"They are too wild and frivolous," the Goat-mother used to say, with a nod of her frilled cap. "Such very long springs are in exceedingly bad taste. The Chamois have no repose of manner."

Under this system the children grew up very well-behaved. The daughters worked in the house, the sons helped their father; and in the evening they all descended to the Glacier to collect any remnants of food left by the endless stream of visitors, who all through the summer toiled up to the Eismeer, and down again to the Inn on the other side of the valley.

These travellers were a perpetual source of interest and amusement to the Goat family.

They could never quite make out what they were doing, but the Heif-mother finally decided that their journeys must be some religious or national observance.

"People would never struggle about on the ice like that—tied to each other with ropes, too!—unless it was a painful duty," she said. "I consider it very praiseworthy."

Sometimes the young Goats in their invisible eyrie, would go off into shouts of merriment as a group of excursionists crawled slowly into sight; the ladies in their short skirts and large flapping hats, alpenstock in hand, clinging desperately to the guides as they ascended every slippery ice-peak.

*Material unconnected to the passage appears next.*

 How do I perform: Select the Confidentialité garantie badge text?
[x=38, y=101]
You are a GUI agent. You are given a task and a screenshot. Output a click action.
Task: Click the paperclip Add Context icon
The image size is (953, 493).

But on these occasions the Goat-mother always reproved them.

"Remember," she would say severely, "that because people are ridiculous you shouldn't be unmannerly. They can't help their appearance, poor things! They may think themselves quite as good as we are."

"Well, at all events, we don't look like that," said Lizbet. "I am sure you would never allow it."

The principal news from the outer world was brought to the Heif family by a Stein-bok pedlar, who wandered about the country with his wares, and was so popular that he was a friend of all classes, and supplied even the Chamois with their groceries and tobacco.